The defence is set out in Bratty v Attorney-General for Northern Ireland (1963) which states that: "an act
done by the muscles without any control by the mind, such as a spasm...or an act done by a person who is
not conscious of what he is doing such as an act done whilst suffering from concussion or whilst
sleep-walking" comes under the defence of automatism.
The reason for this defence is that the actus reus of the defendant was not voluntary and he therefore
would not possess the mens rea.
It must be caused by an external factor: blows to the head, sneezing or hypnotism are examples.
Hill v Baxter (1958): D drove through a stop sign and crashed. The Divisional Court remitted the case back
to the Magistrates due to stating that there was no evidence to support the defence of automatism. The
courts held that there must be evidence of suffering from automatism.

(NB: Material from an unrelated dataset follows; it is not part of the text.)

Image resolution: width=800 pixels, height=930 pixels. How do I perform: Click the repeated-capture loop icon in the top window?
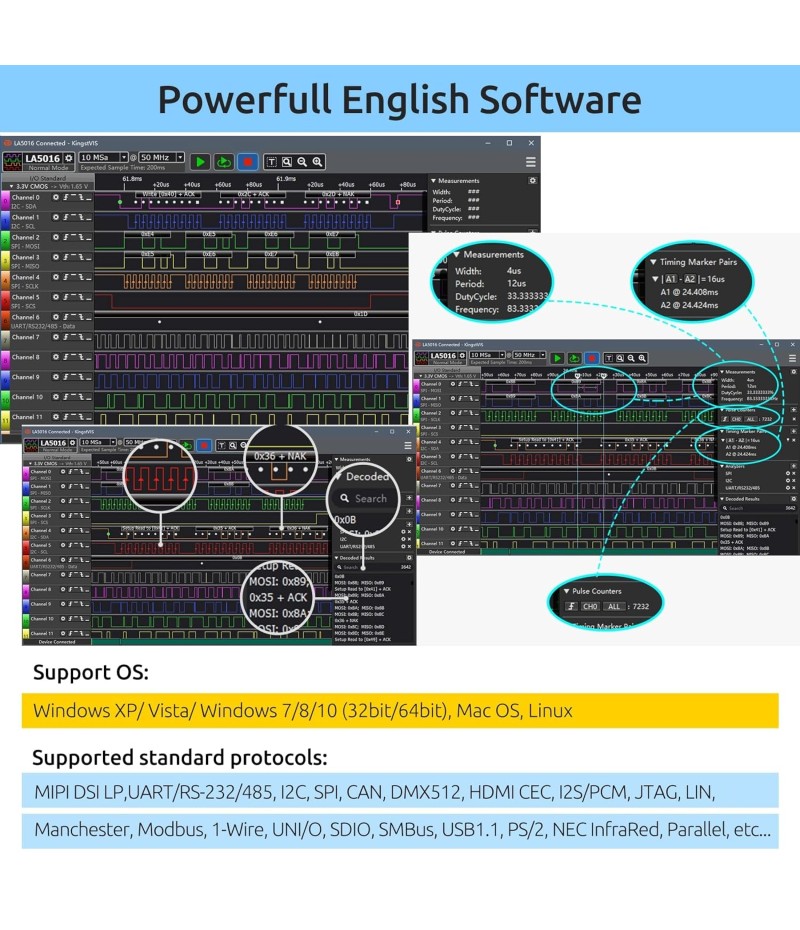coord(224,161)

Exceptional stress can also lead to a defence of automatism. In T (1990) D was raped and then committed
acts of assault and robbery. She stated it was due to post-traumatic stress and therefore acted in a
dreamlike state.
Reduced or partial control is not enough ­ Attorney-General's Reference (No.2 of 1992) (1993) where D
was a lorry driver which due to being in a trance like state killed two people on the hard shoulder. It was
held by the CoA that the condition only causes a partial loss of control and that this was not sufficient for
automatism.
Self-Induced Automatism.
This covers situations where the defendant knows that his conduct is likely to being about an automatic
state.
Bailey (1983) is the leading case and is when the D was in a hypoglycaemic state and hit someone with an
iron bar. The CoA upheld his conviction due to insufficient evidence but set out rules for self-induced
automatism.
Specific Intent crime: self-induced automatism can be a defence due to the defendant lacking mens rea.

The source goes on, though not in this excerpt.